Steve West ... signing off

Wednesday May 8, 2013

BRATTLEBORO -- It was a beautiful, sunny and warm spring day as I pulled onto Williams Street and toward the WKVT studios and offices. A Tuesday, I was preparing for what would be my last appearance on Live & Local with Steve West, marking the end of an almost six year experience of talking to West -- and his many listeners -- for an hour a week, about local news and the journalism industry at large.

And while much of those conversations kept to the topics of the day (or previous week), West also made time to pick my brain about personal tastes, music and family matters.

On Friday, May 10, at noon, West will sign off for the last time as host of the show, marking the end of a seven-year stint as Windham County's only local talk-radio personality, and one of only a handful around the state.

Born in New Jersey, West lived in several big cities along the East Coast before finally settling in Vermont.
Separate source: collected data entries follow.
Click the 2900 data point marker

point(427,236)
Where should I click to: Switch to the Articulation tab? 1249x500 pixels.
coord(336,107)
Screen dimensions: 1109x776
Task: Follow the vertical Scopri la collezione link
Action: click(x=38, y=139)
During his five-plus decades, he enjoyed careers as a professional musician (playing with the band Miracle Legion and sharing the stage with many stars of the ‘80s music scene) and in the mental health field before an offhand comment secured him a spot on the local airwaves.

"Well, I started in May, 2006," West said during an interview on Tuesday. West said that after WKVT had switched from conservative to progressive radio, he began advertising his computer repair business (Fearless Computing) with the station.

"Next thing I knew, the host of their local talk show ("Your Show with John O") was leaving, and I jokingly said to Fish (aka programming director Peter Case) ‘Let me know if you need a new host.' He pushed me a little on that and, the next thing I knew, I had agreed to it."

At first, West shared the show with Audrey Garfield, but when she left to run for the Brattleboro Selectboard, West continued five days a week, from 9 a.m. to noon.

When asked to describe his show in one word, West could only say "verbose."

"(This show) is three hours of talk every weekday about all the issues that affect and inform the greater Brattleboro area," West said. "It has been a showcase for every aspect of our community that needs our attention."

West isn't shy about his love of the community he's work hard to inform.

"It's been an honor to talk with and about one of the greatest places in the world. I truly love this area, and plan to live out my days here, so I've had the rare opportunity to talk to many, many of the players and shapers of life in and around southeastern Vermont. I stumbled into this, having never planned to do a talk radio show. But I've never been shy about opinions, and I sure do talk a lot, so it seemed to work. Being right up close to the news of the day and those who color our world has helped me better understand the mechanisms of what works and what doesn't work in the public arena. And I've also met a long list of fascinating people who have, in their own way, helped me to grow as a person."

West mentioned several stand-out moments from his time doing Live & Local, including his shows following the havoc of Tropical Storm Irene ("I feel more deeply in love with Vermont and with Brattleboro by virtue of watching people respond beautifully") and those following big political events like Town Meeting and the election of Barack Obama as President of the United States.

When asked for his most memorable guest, West was more concerned about leaving someone out than trying to list them off. He did, however, offer a who's who of local and state officials and politicians, in addition to many well-known community members and musicians. "(A)nd lots and lots of famous and not-so-famous people. I have been moved to tears by the stories of some regular people coming in and telling their stories."

West said that something as simple as walking in downtown Brattleboro or shopping at the Co-op would often give him a sense of who was listening and how his show was affecting their lives.

"Some of the nonprofits that we would highlight would come in and tell me wonderful stories of how, after speaking on the air, they would see a measurable and significant increase in help, volunteers, donations, etc. I rarely had hostilities directed my way, and I take that as a result of keeping the conversation open to all ideas, not just mine."

Case said that his station's dedication to live and local talk radio will continue in West's absence, but the details on who would be filling his shoes and when the show might return to the air were still being worked out.

"Steve was a big part of what we did on a day-to-day basis," Case said, "and we're going to miss his energy. His contributions to local talk radio will be missed by the community."

So what's next for Steve West?

"I'm going back to doing Fearless Computing full-time, but my principal focus will be on my music. I've been a songwriter for years," West said. "I just keep writing songs. My goal is to get into the studio and record these songs, and see what I can do with them."

Much like his version of Live & Local, West's music is self-described as his "take on things."

"I mostly write 3-minute guitar pop songs about life, living and other weirdnesses ... All along to catchy, hummable tunes."

And some of those songs include his unique brand of humor. Which brings us back to West's fondest memories as host of his own talk show.

"But above all ... I think it's the laughs. I've had some really side-splitting moments on the air with a lot of folks. Of course, it's not reasonable to laugh in the face of tragedies, and there have been plenty. But I do advocate finding a way to laugh at as much as possible. This is a peculiar planet, and humans are an odd and beautiful bunch, so there's always plenty to giggle at."